12th Sunday Ordinary Time A
Matthew 10:24-39
Tough texts today
All week I heard this voice in my head saying:
What do I know?
What do I know about fear?
Fear of violence?
Fear of persecution?
Even though the text offers 3x “don’t be afraid”
I’m afraid
What does ‘take up my cross’ even mean for me
…this text makes me a little uneasy;)
So…I approach today’s Gospel with necessary humility
Humility…And a lot of questions
I have a few thoughts…but you might have to complete this homily on your own
This part of Matthews Gospel is called the Mission Discourse
Jesus is sending the disciples out
Earlier in the discourse, Jesus promised the disciples power
Power to
HEAL, RAISE, CLEANSE, and CASTOUT demons
They are being sent to do and say
what they have experienced Jesus doing and saying.
In today’s text, after preparing them with power
He prepares them for struggle, rejection…maybe worse.
I don’t know about you…But it seems clear to me
…they have every reason to be afraid!
What challenge…what advice
does Jesus have for them in the face of what lies ahead?
In the bit about the two sparrows and all the hairs on their heads
I hear Jesus saying to the disciples:
KNOW YOUR VALUE…
Know it deep down
DIG DEEP
REAL DEEP
THAT’S WHERE YOU NEED TO PLANT YOUR FAITH AND TRUST
DEEP DOWN WHERE IT CANNOT BE KILLED
And even though we can’t relate to the context of the disciples 1st century fear
Even though we are a far cry
from waking up afraid that we will be tortured/ostracized/ridiculed for our faith
Still…this is a call for us too.
This call to plant our faith in a God who also sends US
To heal, raise, cleanse,
and cast out hate in Jesus’ name
This serious call just might be exactly what will take us through to the end
The metaphor of planting eventually falls apart
Using agricultural metaphors among some of you farmers is dangerous!
I don’t think farmers keep returning to dig the seed down deeper!
But that’s the image stuck in my head
I came across a more modern story to help us.
…the story of Clarence Jordan.
Jordan’s story is a story about what a deeply planted faith can sustain in a life.
This is a real HERO story
An absolute Christian HERO story
The story of Clarence Jordan.
Clarence Jordan
A rural Georgia boy
Was From a Prominent family in a small Georgia town
He was always troubled by the racial and economic injustice he saw all around him
Got an agriculture degree from University of Georgia
Hoping to improve the welfare of sharecropping families of his region.
Later he sensed the need to add a spiritual dimension to the fight against poverty and injustice
And so went to seminary becoming a scholar of New Testament Greek
So he was a farming NT Greek Scholar
it is said that he only read the scriptures in Greek
…translating as he went.
His main legacy is the Koinonia Farm he began in 1942
with his wife and another committed couple
you may know of it as the community that gave birth to Habit for Humanity
It was/still is a community where,
like we read in the Acts of the Apostles,
everything is held in common.
The vision grew around commitments and beliefs:
The Equality of persons
Ecological stewardship
Ending cycles of revenge
Forgiving
Rejection of violence
(but to be clear…he wanted more than non-violence…he wanted pro-active good will)

## [Information supplied]
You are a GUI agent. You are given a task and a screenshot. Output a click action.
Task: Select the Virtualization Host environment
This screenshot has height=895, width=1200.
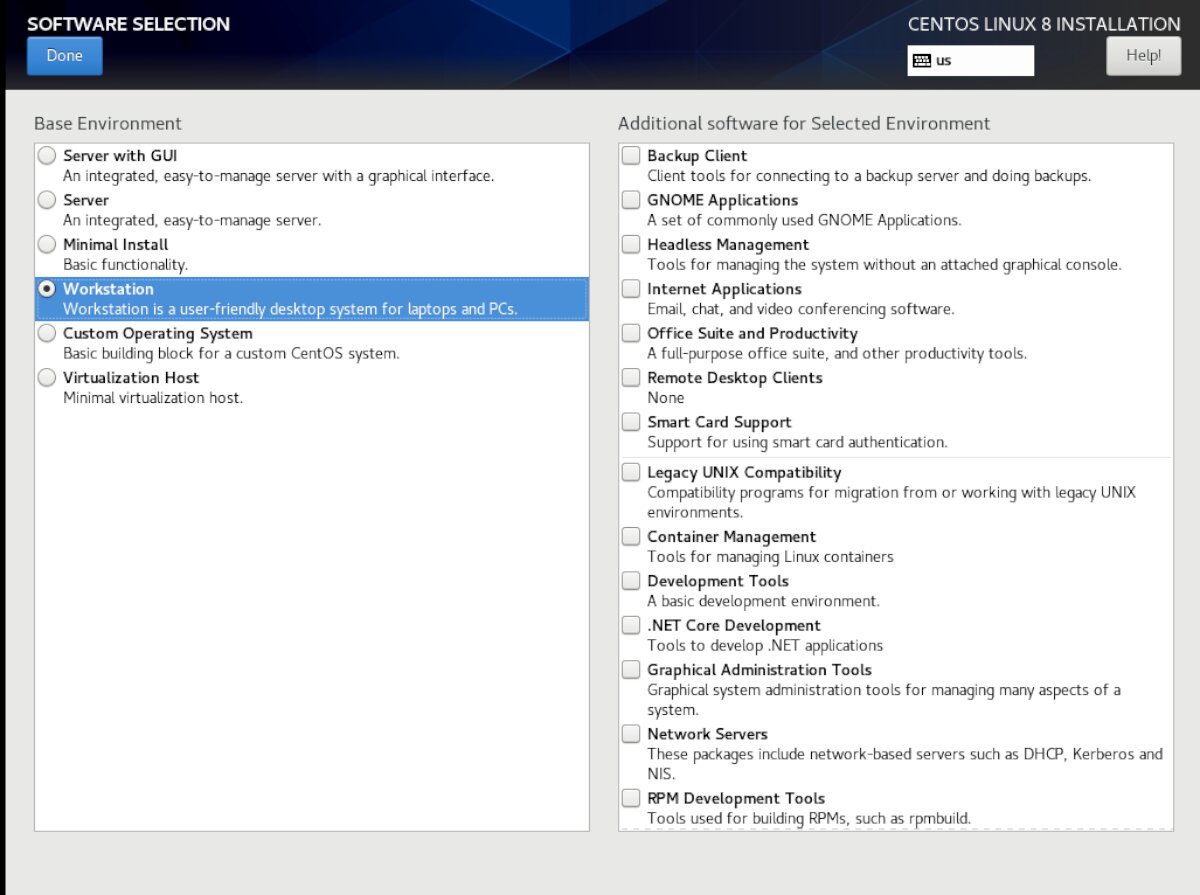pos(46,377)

## [Problems to solve]
a. Reproduce the homily's text between "His main legacy" and "held in common.", inclusive.
b. According to the homily, in what year did Clarence Jordan begin Koinonia Farm?
c. Carry the homily on from its last line.

## [Outputs in order]
a.
His main legacy is the Koinonia Farm he began in 1942
with his wife and another committed couple
you may know of it as the community that gave birth to Habit for Humanity
It was/still is a community where,
like we read in the Acts of the Apostles,
everything is held in common.

b. 1942

c.
All was fairly Peaceful…for a while
As the civil rights movement heated up
…The community was mixed race you see…
The threats began
They were thrown out of the local Baptist Church
They were the target of devastating economic boycott
Clarence was a wonderful storyteller and he had a beautiful and quick sense of humor
Humor with a bit of a dagger at the end
The community sold peanuts at a roadside stand
The KKK bombed it
the community rebuilt it
The KKK bombed it again
They rebuilt it again
Another bomb and finally they chose mail-order
Jordan’s ad said:
“Help us ship the nuts out of Georgia”
There is much to be inspired by in the story of Clarence Jordan and the Koinonia Farm
I share it because it offers a bit of an answer to the “where do I go from here” question in the face of today’s Gospel:
I quote from Rev. James Howell:
Clarence Jordan,
founder of Koinonia Farms
and creator of the Cotton Patch Version of the Bible,
was a bold, no-holds-barred Christian,
one of those once in a generation believers
radical enough to dare to do what’s in the Bible.
One Sunday he preached at a gilded, high steeple church in Atlanta.
After the service, the pastor asked him for some advice.
The church custodian had eight children, and earned a mere $80 per week.
The concerned minister claimed he tried to get the man a raise,
but with no success.
Jordan considered this for a minute,
and then said, “Why don’t you just swap salaries with the janitor?
That wouldn’t require any extra money in the budget.”
Jesus was like the child who can’t stop asking questions
Like the child who sees a homeless person by the road
and asks Mommy, can’t he live at our house?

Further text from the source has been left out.